After graduating from the University of Illinois in Urbana-Champaign in 1999 with a bachelor’s in painting, Thiele went on to work as a caricaturist at fairs and festivals throughout western Illinois. He later traveled to California, where he worked as assistant manager for Carter Sexton Art Supplies in North Hollywood and studied animation and figure drawing at the Screen Cartoonist’s Guild. He also studied figure drawing and portrait painting at Associates in Art in Sherman Oaks, Calif. where he studied under Nathan Fowkes, a concept artist.
Years later, he went on to create “Clayton Tucker and the Recess Riders,” the story of a child and his misadventures at school. The strip ran five days a week for a year in the Galesburg Register-Mail in Galesburg, Ill.
In 2005, Thiele introduced “Mail to the Chief,” the story of a mail carrier to the president of the United States.
Now, he’s created “Will of the World,” which follows Will, a semi-superhero who serves the president of the United States. The strip will run periodically in the Loudoun Times-Mirror.
“I don’t intend for this strip to ever have any political overtones. I’m not trying to influence anybody by having a certain president in the strip,” Thiele said.
If Republican nominee Mitt Romney takes the White House in November, the artist said he’ll be happy to draw the former Massachusetts governor as well.
“I was always interested in this. I thought it would be fun to blend history into what was going on in the world today with a little bit of humor,” he said.
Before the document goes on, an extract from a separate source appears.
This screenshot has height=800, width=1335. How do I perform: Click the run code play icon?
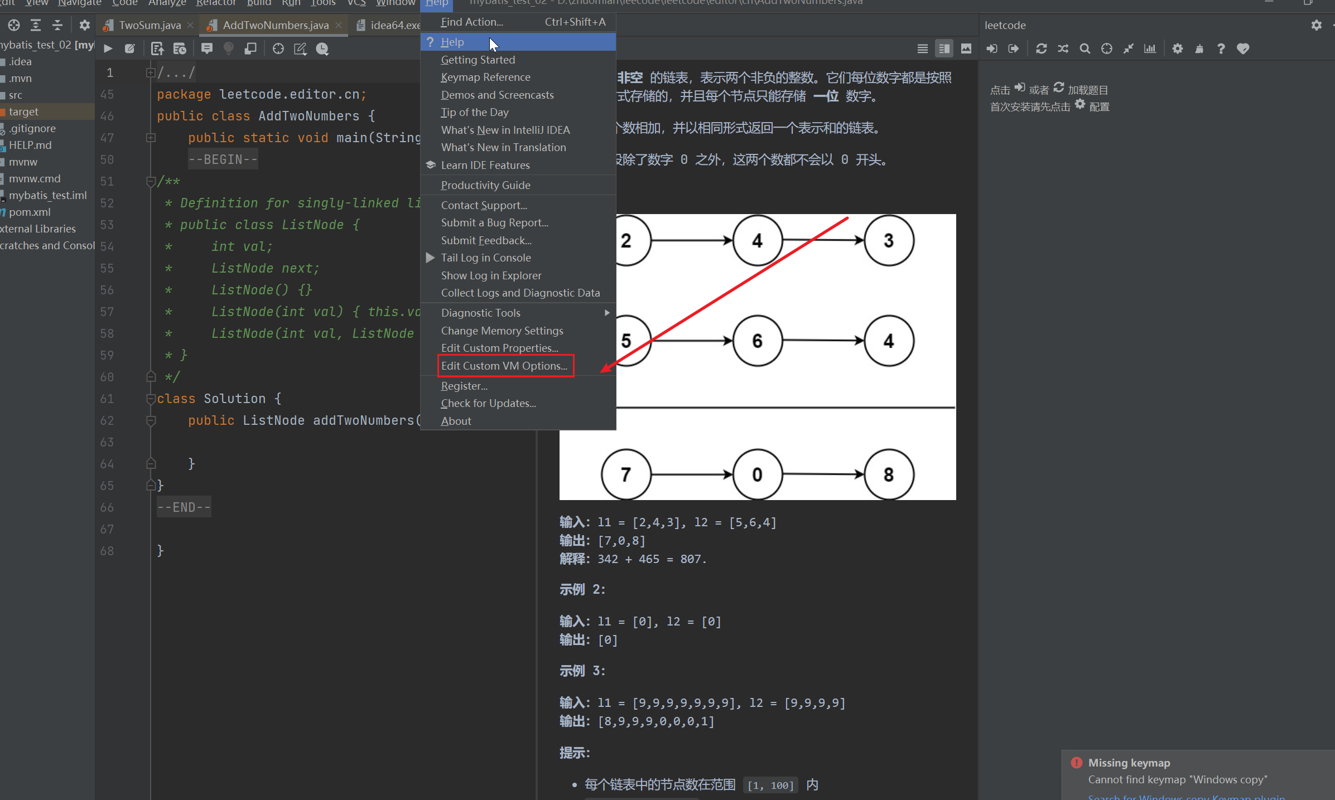108,49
Thiele draws inspiration for his strips from those of his past, although he admits he was never a fan of “Peanuts” until later in life.
“When I was a kid I thought he was a horrible cartoonist. I couldn’t believe he was so successful in drawing a circle head and throwing a body to it. But as I got older, I learned to appreciate his simplicity. Now he’s one of my heroes,” he said.
Thiele aspires to one day have “Will of the World” syndicated, but for now he’s happy to just share his art with the community.
“I think that’s what every cartoonist aspires to, but right now I really want to see my work. It’s a lot more fun having people see your work than having it sit in a drawer somewhere,” he said.
Thiele doesn’t believe cartooning has completely fallen by the wayside. There’s a market for these characters in book form, he said.
“Newspapers have less space, so they shrink them down in size so much, there’s no room to get the entire strip in,” the artist said.
Still Thiele admits he’s somewhat disappointed in the comic strips that are syndicated.
“I know there’s a lot of talent out there, but the one’s that make it I don’t see the quality in the drawing,” he said. “… The cartoonists that are syndicated need to raise the bar higher to make comic strips last, including myself. I don’t want this art form to die.”
To create one strip takes about a day. Thiele first writes the story line, draws it and then puts ink to it.
He became a teacher in Sterling in 2003 as a way to not only pay the bills but influence a new generation. It’s also where he met his wife Bethany, who also teaches art at the school.
“I think with the cellphones and stimuli, reading the comic strips on Sundays takes a lot of effort. Kids today want immediate gratification. I think a lot of them sometimes don’t have the patience to follow a comic strip daily,” Thiele said.